Stanton D. answered • 11/13/19
Tutor to Pique Your Sciences Interest
Hi Daisy G.,
I'll indicate how you might proceed. Don't know why the text "low-density" is in the question, since the pressure indicates high density! Think they mean, low-particle-mass.
1) First, realize that no molecules (essentially) have "escape velocity" from the planet, otherwise they would have left already! So, if they were just isolated molecules, they would be hopping in parabolic arcs, from the surface, into the sky, and back down. But, with a lot of them present, instead they establish a pressure gradient which scales as a decaying exponential with vertical height above the surface (the distance constant for each gas differs, but that doesn't matter here). Nonetheless, the pressure of each gas at the surface represents the mass of that gas above it which is being drawn down by gravity (gravity is essentially constant with height, atmospheres are thin by comparison with planet diameters). That is, mg = P (appropriately converted for area, etc.) -- the atmosphere is in balance. All three gases are acting by mass, and masses sum, so their composition is irrelevant!

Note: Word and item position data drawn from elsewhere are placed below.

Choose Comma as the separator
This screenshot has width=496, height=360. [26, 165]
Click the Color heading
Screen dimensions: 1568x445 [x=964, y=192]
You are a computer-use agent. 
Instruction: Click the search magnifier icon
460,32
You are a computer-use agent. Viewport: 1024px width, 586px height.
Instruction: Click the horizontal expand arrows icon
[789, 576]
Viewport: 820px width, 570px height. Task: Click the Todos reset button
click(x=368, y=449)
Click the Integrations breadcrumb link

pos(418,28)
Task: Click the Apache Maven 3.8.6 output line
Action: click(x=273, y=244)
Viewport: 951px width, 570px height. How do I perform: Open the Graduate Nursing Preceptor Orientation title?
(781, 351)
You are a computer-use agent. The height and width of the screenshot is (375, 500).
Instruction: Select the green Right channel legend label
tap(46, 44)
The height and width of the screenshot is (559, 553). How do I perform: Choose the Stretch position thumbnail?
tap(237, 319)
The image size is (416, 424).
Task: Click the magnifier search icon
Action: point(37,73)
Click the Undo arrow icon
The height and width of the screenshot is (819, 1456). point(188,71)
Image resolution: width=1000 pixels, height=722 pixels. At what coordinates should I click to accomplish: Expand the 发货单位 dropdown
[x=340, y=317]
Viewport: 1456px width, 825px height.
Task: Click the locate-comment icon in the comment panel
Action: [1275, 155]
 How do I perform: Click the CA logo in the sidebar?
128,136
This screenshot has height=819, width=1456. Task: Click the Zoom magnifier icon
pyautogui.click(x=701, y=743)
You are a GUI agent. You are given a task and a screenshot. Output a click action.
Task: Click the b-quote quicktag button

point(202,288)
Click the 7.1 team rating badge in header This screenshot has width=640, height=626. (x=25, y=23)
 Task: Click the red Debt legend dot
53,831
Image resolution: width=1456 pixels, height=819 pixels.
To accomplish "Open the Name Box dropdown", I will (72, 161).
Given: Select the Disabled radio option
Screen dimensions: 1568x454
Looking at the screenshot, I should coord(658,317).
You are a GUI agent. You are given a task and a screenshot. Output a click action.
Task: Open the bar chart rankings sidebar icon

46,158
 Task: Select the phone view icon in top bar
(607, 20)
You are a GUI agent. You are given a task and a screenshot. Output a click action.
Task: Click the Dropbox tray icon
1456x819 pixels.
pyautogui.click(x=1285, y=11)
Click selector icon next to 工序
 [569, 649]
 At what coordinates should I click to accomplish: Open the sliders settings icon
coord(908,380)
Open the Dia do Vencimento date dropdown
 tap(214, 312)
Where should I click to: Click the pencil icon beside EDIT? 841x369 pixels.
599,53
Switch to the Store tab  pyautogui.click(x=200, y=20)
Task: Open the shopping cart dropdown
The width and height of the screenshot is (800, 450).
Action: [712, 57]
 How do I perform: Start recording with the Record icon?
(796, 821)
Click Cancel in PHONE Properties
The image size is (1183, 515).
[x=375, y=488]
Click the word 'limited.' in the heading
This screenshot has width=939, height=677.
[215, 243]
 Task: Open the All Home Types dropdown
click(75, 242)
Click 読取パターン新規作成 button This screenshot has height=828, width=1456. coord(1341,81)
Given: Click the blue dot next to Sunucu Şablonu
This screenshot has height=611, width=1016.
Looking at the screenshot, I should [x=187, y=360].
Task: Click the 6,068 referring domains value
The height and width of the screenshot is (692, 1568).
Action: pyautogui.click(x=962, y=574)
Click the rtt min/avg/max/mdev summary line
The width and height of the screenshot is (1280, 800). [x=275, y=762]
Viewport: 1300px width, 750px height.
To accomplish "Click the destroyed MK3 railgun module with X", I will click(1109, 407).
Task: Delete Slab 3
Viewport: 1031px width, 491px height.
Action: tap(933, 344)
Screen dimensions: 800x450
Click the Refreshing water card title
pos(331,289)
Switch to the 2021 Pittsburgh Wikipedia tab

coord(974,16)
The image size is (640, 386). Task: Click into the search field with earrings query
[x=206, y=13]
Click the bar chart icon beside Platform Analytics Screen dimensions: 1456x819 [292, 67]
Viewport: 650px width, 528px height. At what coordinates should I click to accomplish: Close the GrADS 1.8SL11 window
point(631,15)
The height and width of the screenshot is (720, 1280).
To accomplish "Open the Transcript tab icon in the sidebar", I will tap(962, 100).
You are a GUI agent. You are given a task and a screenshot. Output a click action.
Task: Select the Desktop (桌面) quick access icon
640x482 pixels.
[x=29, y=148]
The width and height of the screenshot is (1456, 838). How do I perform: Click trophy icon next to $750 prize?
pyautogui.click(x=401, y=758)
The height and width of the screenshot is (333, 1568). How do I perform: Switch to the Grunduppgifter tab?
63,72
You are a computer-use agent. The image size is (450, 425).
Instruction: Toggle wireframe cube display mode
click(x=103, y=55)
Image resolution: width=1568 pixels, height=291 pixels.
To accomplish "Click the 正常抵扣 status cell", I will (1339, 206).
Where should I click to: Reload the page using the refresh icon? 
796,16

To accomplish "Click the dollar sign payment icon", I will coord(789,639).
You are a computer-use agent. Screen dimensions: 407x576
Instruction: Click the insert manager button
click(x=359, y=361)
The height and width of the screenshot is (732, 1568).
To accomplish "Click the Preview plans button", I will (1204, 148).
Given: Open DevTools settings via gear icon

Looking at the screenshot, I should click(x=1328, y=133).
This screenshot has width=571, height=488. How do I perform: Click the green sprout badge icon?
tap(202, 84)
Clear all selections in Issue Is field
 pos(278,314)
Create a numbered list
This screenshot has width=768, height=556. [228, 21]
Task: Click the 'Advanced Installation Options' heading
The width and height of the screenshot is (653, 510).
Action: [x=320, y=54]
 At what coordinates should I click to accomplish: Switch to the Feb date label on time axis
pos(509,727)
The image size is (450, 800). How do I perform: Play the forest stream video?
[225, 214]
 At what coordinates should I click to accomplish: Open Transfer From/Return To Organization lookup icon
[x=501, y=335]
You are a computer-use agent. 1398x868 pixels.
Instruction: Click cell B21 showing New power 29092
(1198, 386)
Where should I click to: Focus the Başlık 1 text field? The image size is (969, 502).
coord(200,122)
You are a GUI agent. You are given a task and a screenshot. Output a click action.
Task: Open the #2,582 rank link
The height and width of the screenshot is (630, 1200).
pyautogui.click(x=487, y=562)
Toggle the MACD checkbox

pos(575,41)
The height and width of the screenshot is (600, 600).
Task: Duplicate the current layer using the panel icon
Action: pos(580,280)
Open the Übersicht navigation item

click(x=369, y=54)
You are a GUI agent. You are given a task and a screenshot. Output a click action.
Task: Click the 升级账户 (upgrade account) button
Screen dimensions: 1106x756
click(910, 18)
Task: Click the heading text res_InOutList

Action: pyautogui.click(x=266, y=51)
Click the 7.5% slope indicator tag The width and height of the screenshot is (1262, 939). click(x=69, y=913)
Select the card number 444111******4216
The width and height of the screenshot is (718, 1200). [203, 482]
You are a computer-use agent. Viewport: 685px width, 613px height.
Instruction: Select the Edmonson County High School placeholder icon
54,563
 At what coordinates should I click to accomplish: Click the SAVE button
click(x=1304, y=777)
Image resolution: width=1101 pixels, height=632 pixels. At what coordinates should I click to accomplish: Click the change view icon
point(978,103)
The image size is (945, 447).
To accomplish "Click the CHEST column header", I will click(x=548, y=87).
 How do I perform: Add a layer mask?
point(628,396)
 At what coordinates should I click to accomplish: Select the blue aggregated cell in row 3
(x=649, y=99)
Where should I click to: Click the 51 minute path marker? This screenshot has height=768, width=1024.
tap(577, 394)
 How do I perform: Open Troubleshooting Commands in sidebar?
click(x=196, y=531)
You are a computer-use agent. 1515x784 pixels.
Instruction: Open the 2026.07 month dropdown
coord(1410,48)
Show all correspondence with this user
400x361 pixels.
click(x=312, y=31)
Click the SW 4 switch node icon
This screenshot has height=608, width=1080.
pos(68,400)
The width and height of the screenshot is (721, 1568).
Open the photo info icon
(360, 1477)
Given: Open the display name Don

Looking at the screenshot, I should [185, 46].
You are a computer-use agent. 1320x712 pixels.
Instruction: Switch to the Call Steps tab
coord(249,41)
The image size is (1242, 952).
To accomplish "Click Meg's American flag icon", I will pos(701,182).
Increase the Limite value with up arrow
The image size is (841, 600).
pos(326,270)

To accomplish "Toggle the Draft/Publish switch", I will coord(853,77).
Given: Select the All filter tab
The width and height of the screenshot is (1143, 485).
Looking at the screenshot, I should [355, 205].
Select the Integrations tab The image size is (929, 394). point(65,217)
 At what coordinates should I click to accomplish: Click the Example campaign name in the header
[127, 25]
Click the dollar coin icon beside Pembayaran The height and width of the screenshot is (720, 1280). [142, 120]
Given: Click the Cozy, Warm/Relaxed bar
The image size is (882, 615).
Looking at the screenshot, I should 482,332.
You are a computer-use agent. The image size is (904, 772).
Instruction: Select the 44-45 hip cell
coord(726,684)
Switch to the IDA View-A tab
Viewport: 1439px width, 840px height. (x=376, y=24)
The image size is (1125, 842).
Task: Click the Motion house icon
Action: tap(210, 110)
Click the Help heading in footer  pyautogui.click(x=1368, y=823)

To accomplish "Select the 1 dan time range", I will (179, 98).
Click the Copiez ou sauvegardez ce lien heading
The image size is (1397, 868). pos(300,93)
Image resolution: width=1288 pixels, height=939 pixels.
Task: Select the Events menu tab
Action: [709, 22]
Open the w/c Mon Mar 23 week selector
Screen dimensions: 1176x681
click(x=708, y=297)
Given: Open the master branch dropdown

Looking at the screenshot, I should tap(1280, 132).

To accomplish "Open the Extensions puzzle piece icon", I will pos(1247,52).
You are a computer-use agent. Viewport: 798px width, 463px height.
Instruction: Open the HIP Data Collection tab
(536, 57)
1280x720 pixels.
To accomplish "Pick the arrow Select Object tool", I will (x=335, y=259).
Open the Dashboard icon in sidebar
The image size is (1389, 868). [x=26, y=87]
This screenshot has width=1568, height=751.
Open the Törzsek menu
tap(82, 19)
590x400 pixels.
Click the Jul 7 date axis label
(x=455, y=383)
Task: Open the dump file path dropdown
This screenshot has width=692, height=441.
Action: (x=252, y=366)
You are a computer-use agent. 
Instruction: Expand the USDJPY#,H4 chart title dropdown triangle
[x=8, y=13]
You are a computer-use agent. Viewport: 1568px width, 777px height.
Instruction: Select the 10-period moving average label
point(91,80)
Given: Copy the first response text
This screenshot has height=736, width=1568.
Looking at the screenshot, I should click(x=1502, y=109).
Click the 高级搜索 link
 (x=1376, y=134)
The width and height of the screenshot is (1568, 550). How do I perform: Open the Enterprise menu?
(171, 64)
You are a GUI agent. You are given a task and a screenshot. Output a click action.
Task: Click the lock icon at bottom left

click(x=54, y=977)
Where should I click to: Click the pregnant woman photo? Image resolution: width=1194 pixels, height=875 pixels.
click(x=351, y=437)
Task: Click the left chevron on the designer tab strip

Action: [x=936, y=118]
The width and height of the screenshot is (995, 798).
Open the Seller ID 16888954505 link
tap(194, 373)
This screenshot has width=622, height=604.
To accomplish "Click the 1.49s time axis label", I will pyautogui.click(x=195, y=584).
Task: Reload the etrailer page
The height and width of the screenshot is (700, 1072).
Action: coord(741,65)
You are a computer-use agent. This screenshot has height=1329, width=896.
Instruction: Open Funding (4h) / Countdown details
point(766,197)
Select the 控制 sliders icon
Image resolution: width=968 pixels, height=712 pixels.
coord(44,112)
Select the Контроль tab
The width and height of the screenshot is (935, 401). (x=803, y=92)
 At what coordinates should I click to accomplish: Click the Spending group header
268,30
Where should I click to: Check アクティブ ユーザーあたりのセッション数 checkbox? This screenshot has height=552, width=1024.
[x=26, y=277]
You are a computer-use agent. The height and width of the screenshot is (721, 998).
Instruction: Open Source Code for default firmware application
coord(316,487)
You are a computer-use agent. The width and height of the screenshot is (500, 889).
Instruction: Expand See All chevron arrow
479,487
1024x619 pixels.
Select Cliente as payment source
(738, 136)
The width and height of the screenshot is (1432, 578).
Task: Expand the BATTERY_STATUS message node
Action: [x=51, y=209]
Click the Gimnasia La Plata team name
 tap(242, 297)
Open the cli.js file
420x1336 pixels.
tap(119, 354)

2) OK, now you can calculate the mass of gas above each m^2 of surface.
3) Multiply by surface area, and you have total atmospheric mass.
4) The take-away on this, is that (particularly on a mole basis), the atmosphere on the outer planets is much more massive than that of Earth. Is it also deeper? That will depend on the gas type and the temperature -- you already know that it is on Jupiter and Saturn, right?
Cheers,
--Mr. d.